**Task requirements:** The expected output is a verbatim reprint of the lines from the beginning of the data that follows through the line that contains "Task: Click the services Search input field".

══════════════════════════════

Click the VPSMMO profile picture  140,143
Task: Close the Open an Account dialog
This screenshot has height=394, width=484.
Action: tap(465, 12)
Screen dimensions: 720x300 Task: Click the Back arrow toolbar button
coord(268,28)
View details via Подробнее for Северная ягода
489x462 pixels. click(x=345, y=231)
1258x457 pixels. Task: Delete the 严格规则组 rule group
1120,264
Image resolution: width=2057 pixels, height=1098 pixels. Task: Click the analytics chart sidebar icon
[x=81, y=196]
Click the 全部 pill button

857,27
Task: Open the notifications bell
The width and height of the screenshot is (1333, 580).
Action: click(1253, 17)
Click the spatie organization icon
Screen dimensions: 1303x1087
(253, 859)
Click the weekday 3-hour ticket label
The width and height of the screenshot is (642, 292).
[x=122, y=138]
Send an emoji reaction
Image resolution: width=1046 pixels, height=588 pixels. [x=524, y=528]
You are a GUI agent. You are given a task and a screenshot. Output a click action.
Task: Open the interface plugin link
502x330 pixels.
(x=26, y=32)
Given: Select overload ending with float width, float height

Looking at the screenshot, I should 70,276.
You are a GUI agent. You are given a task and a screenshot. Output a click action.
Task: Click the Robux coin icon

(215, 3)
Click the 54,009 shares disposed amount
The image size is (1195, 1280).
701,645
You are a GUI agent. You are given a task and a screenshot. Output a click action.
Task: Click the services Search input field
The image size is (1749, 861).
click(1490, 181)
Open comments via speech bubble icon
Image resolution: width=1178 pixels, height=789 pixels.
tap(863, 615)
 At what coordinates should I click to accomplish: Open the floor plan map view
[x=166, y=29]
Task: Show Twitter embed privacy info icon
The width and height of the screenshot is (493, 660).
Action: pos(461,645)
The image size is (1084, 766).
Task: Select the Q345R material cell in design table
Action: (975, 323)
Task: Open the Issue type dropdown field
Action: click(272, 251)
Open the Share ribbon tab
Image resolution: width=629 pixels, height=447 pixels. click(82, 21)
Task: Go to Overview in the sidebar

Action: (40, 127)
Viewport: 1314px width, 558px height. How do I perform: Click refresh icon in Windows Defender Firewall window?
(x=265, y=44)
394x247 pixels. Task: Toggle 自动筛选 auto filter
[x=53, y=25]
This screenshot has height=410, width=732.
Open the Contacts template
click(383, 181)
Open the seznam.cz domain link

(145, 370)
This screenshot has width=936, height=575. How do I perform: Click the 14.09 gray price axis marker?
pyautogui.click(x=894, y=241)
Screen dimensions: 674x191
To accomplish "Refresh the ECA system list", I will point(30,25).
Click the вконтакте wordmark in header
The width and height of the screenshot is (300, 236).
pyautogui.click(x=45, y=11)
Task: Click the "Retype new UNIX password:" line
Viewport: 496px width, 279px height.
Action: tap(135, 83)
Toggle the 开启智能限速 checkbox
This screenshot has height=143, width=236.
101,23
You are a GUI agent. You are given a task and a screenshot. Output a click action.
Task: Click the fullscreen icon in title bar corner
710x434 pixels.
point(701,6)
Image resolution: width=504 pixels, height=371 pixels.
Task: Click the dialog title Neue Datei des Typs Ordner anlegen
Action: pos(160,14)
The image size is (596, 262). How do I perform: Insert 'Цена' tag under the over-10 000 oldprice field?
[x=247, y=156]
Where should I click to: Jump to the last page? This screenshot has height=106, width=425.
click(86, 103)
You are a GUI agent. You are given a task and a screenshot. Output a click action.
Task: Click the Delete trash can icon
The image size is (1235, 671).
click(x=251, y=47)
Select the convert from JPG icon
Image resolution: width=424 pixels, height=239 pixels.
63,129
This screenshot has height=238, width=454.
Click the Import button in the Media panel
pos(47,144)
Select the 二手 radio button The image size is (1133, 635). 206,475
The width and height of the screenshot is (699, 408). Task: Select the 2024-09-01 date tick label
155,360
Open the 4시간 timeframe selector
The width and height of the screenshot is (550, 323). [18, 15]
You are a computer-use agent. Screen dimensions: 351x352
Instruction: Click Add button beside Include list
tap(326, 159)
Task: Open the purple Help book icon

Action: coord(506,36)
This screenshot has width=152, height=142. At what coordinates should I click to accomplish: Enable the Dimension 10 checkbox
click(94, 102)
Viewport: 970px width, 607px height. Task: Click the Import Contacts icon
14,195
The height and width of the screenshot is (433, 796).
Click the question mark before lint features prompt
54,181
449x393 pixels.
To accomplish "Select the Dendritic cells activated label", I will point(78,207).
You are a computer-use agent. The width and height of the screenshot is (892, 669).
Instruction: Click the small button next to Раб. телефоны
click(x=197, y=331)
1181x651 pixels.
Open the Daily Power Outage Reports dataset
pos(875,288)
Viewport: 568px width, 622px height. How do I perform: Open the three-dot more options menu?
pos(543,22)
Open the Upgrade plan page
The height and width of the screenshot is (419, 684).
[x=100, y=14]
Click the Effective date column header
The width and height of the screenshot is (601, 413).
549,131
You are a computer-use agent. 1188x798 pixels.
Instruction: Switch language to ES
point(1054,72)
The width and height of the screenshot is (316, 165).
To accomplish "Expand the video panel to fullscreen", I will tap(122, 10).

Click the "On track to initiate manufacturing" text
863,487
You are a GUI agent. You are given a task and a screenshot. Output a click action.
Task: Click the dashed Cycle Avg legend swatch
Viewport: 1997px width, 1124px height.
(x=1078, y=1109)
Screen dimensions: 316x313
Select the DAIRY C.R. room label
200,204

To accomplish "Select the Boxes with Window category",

══════════════════════════════

**Task response:**
Click the VPSMMO profile picture  140,143
Task: Close the Open an Account dialog
This screenshot has height=394, width=484.
Action: tap(465, 12)
Screen dimensions: 720x300 Task: Click the Back arrow toolbar button
coord(268,28)
View details via Подробнее for Северная ягода
489x462 pixels. click(x=345, y=231)
1258x457 pixels. Task: Delete the 严格规则组 rule group
1120,264
Image resolution: width=2057 pixels, height=1098 pixels. Task: Click the analytics chart sidebar icon
[x=81, y=196]
Click the 全部 pill button

857,27
Task: Open the notifications bell
The width and height of the screenshot is (1333, 580).
Action: click(1253, 17)
Click the spatie organization icon
Screen dimensions: 1303x1087
(253, 859)
Click the weekday 3-hour ticket label
The width and height of the screenshot is (642, 292).
[x=122, y=138]
Send an emoji reaction
Image resolution: width=1046 pixels, height=588 pixels. [x=524, y=528]
You are a GUI agent. You are given a task and a screenshot. Output a click action.
Task: Open the interface plugin link
502x330 pixels.
(x=26, y=32)
Given: Select overload ending with float width, float height

Looking at the screenshot, I should 70,276.
You are a GUI agent. You are given a task and a screenshot. Output a click action.
Task: Click the Robux coin icon

(215, 3)
Click the 54,009 shares disposed amount
The image size is (1195, 1280).
701,645
You are a GUI agent. You are given a task and a screenshot. Output a click action.
Task: Click the services Search input field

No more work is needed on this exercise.